__EXCERPTED TEXT__:
(begin)

The Associations1 appreciate the opportunity to comment on the Department of Defense (Department) proposal to amend their regulations that implement the Military Lending Act (MLA). As expressed in our letter on August 1, 2013, responding to the Department of Defense’s Advanced Notice of Proposed Rulemaking (ANPR) requesting comment on possible revisions to the MLA regulations, the Associations have worked closely with the Department over the years to ensure appropriate safeguards are in place to protect servicemembers and their spouses and dependents from engaging in specific financial transactions the Department considers harmful, while at the same time avoiding prohibitions that might segregate servicemembers and their spouses and dependents or deny them access to needed and beneficial mainstream credit products. We honor the service and sacrifice made by the members of our armed services and their families and will continue to work collaboratively with the Department to ensure servicemembers as well as their families at all stages of their careers have appropriate access to credit and to the tools and skills necessary to make informed decisions about financial products and services.

(end)

__AIM A__: Copy the records that follow word for word, leaving out the pictures.

__STORED RECORDS__:

(begin)

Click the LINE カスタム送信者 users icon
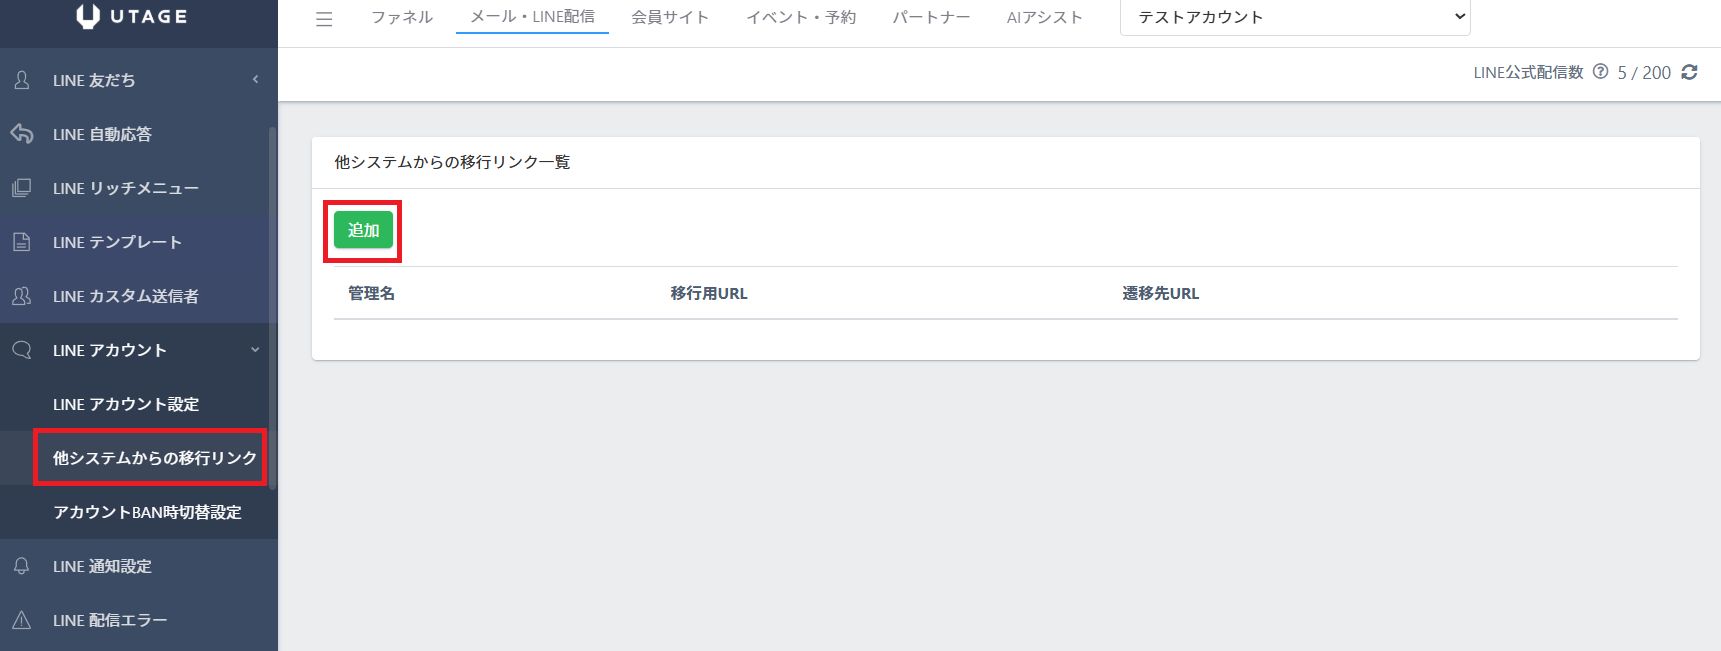This screenshot has height=651, width=1721. pos(22,296)
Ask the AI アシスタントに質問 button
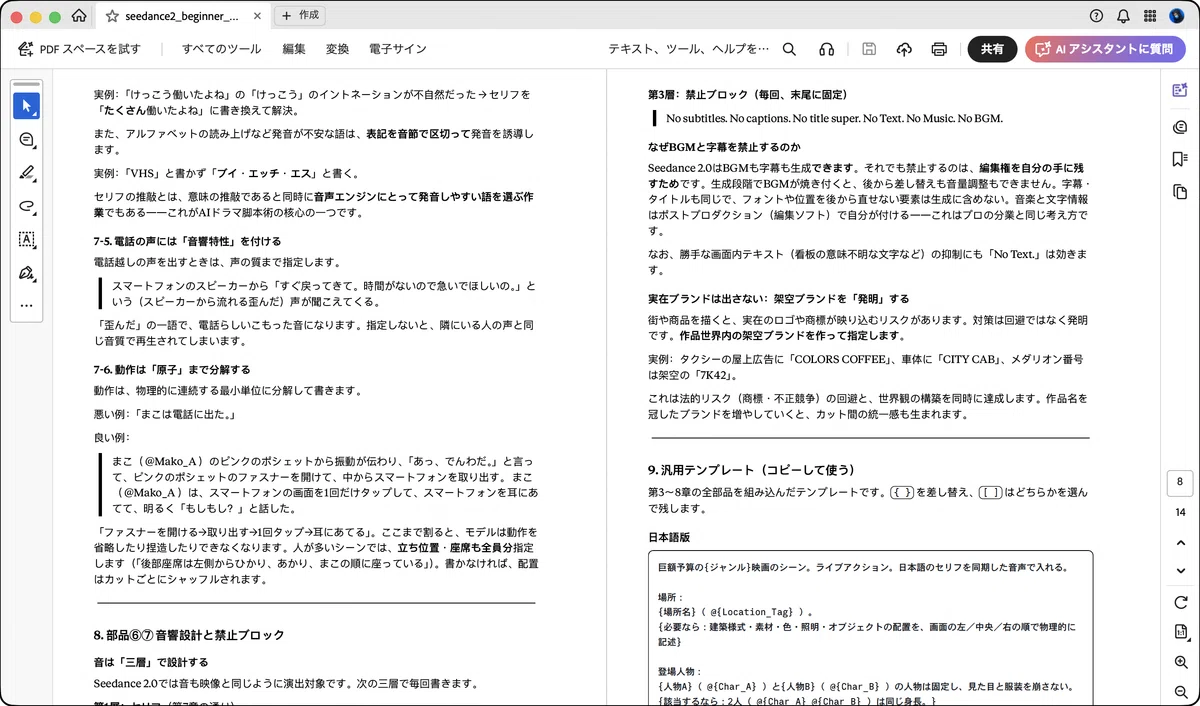1200x706 pixels. coord(1105,49)
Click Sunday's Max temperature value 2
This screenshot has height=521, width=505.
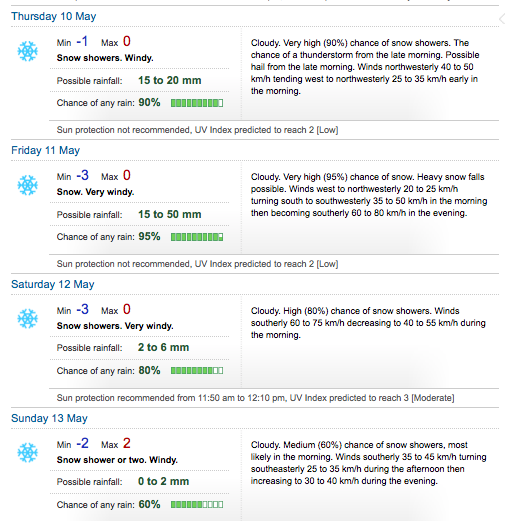[127, 443]
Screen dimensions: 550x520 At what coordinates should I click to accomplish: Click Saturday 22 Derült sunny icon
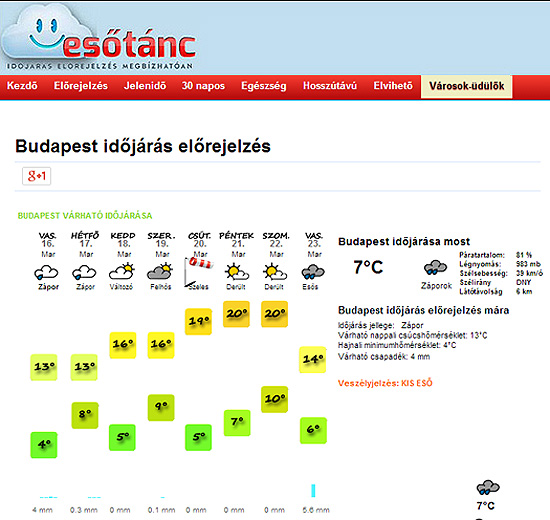coord(275,272)
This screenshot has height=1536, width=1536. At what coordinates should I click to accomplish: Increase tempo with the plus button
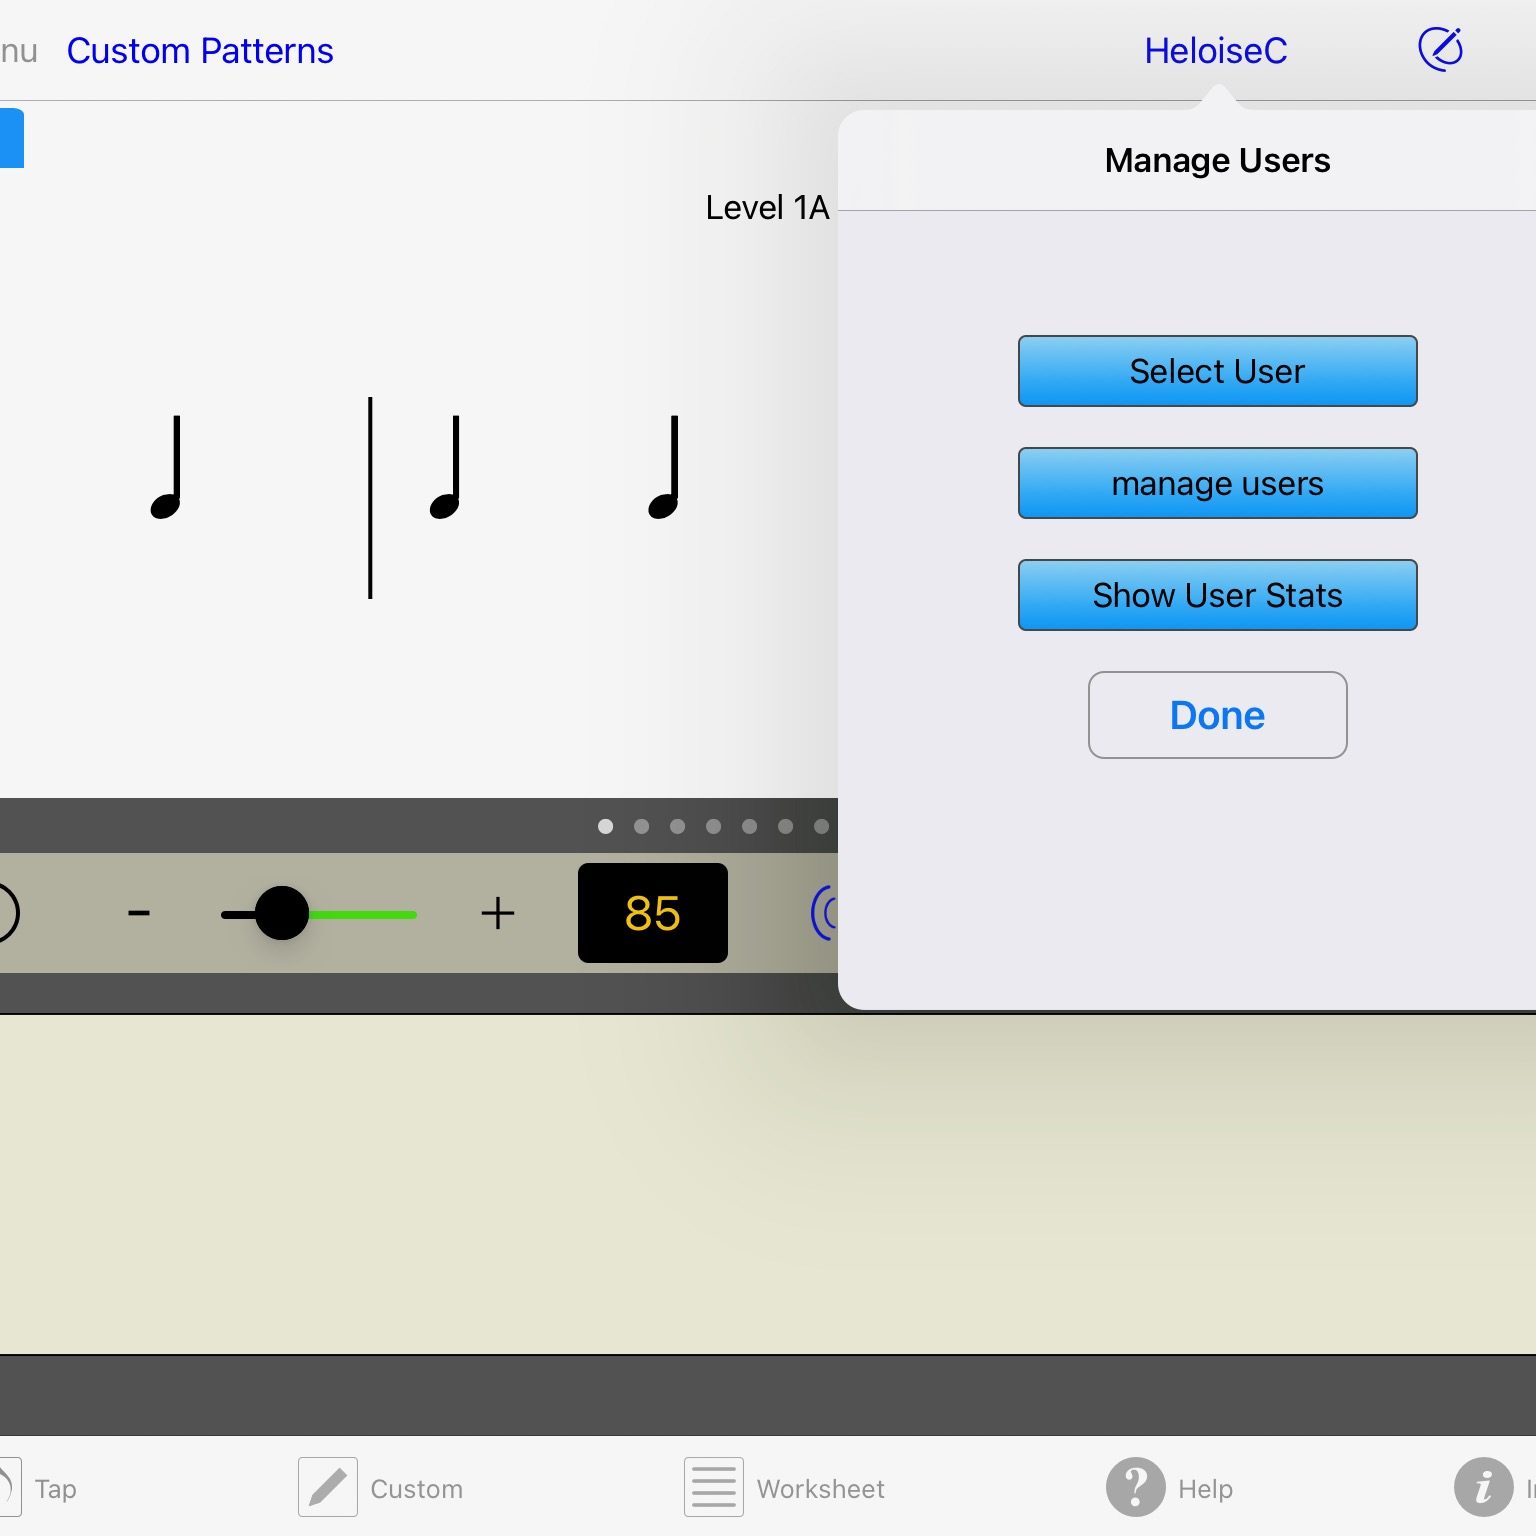(497, 913)
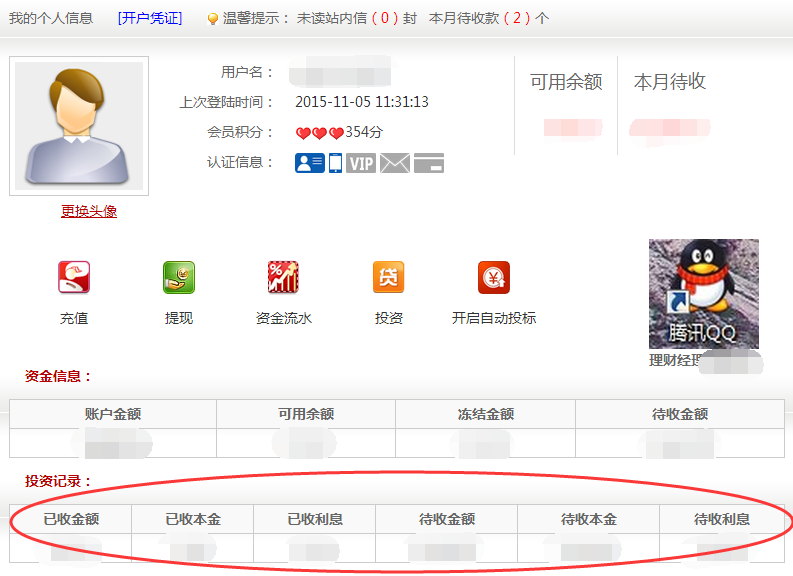
Task: Click the 投资 invest icon
Action: pyautogui.click(x=389, y=278)
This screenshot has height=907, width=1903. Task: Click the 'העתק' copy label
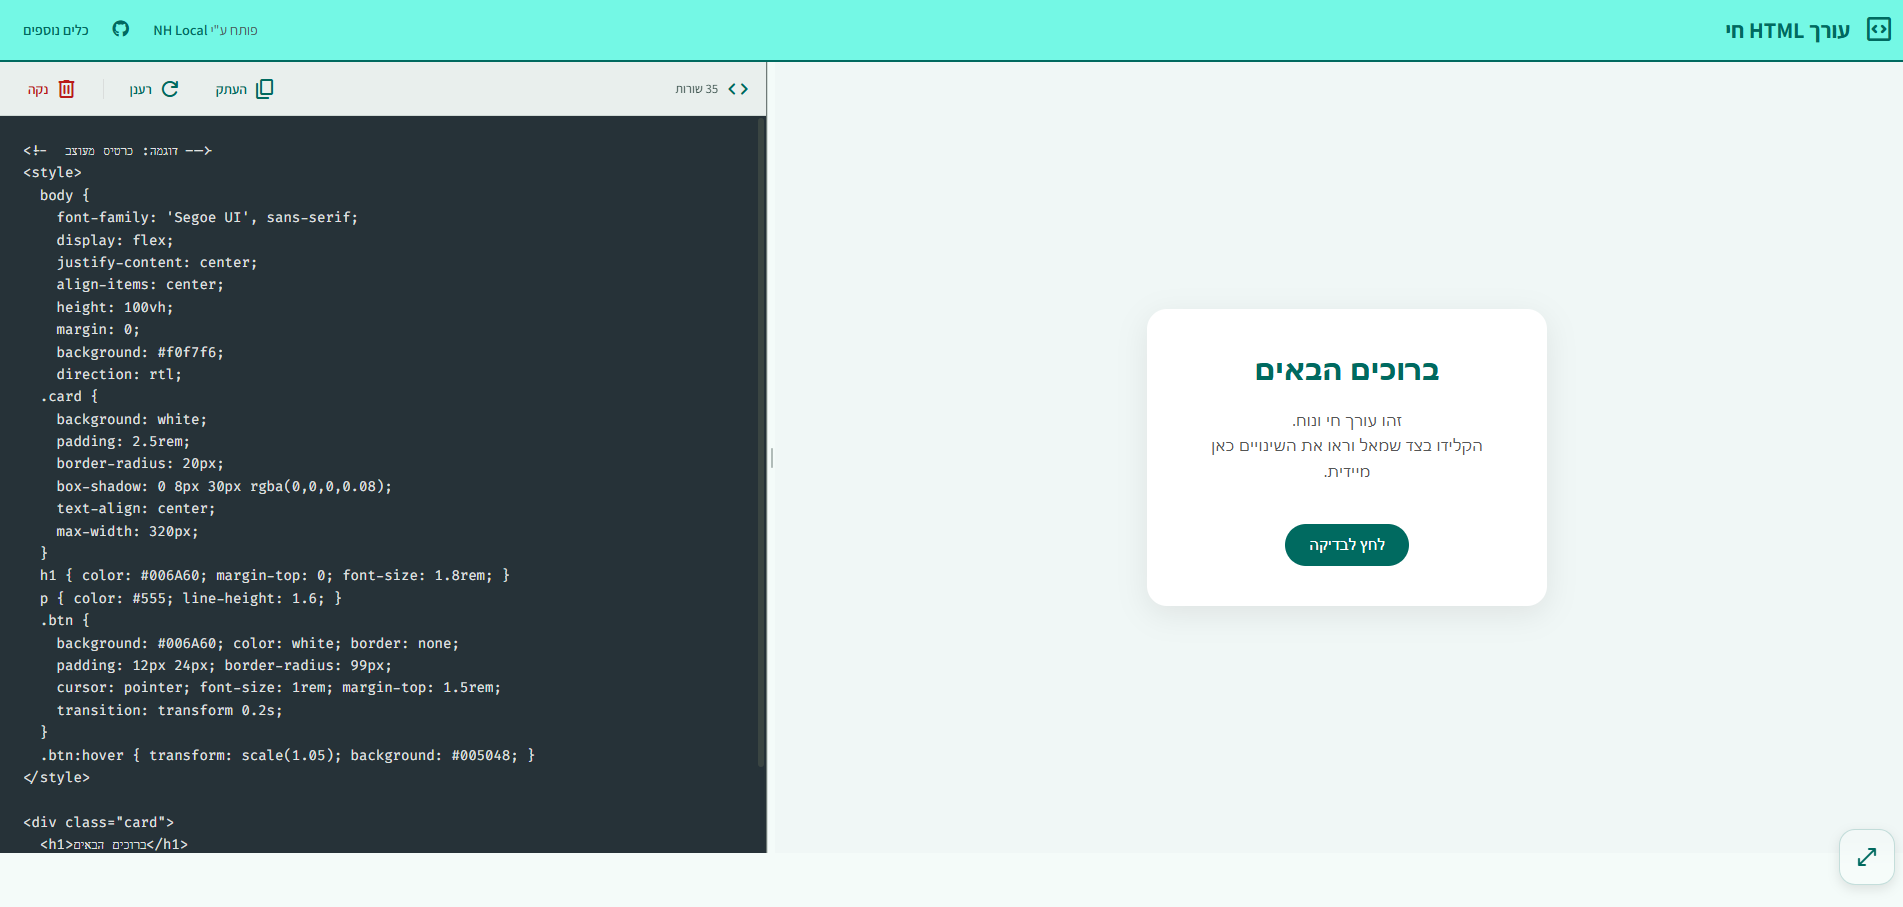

(end)

__AIM B__: In the comment on the Military Lending Act proposal, on what date did the Associations send their earlier letter responding to the Advanced Notice of Proposed Rulemaking?

__RIGHT ANSWER A__:
Click the LINE カスタム送信者 users icon
This screenshot has height=651, width=1721. pos(22,296)
Ask the AI アシスタントに質問 button
1200x706 pixels. coord(1105,49)
Click Sunday's Max temperature value 2
This screenshot has height=521, width=505.
[127, 443]
Screen dimensions: 550x520 At what coordinates should I click to accomplish: Click Saturday 22 Derült sunny icon
coord(275,272)
This screenshot has height=1536, width=1536. At what coordinates should I click to accomplish: Increase tempo with the plus button
(497, 913)
Task: Click the 投资 invest icon
Action: pyautogui.click(x=389, y=278)
This screenshot has height=907, width=1903. Task: Click the 'העתק' copy label

__RIGHT ANSWER B__: August 1, 2013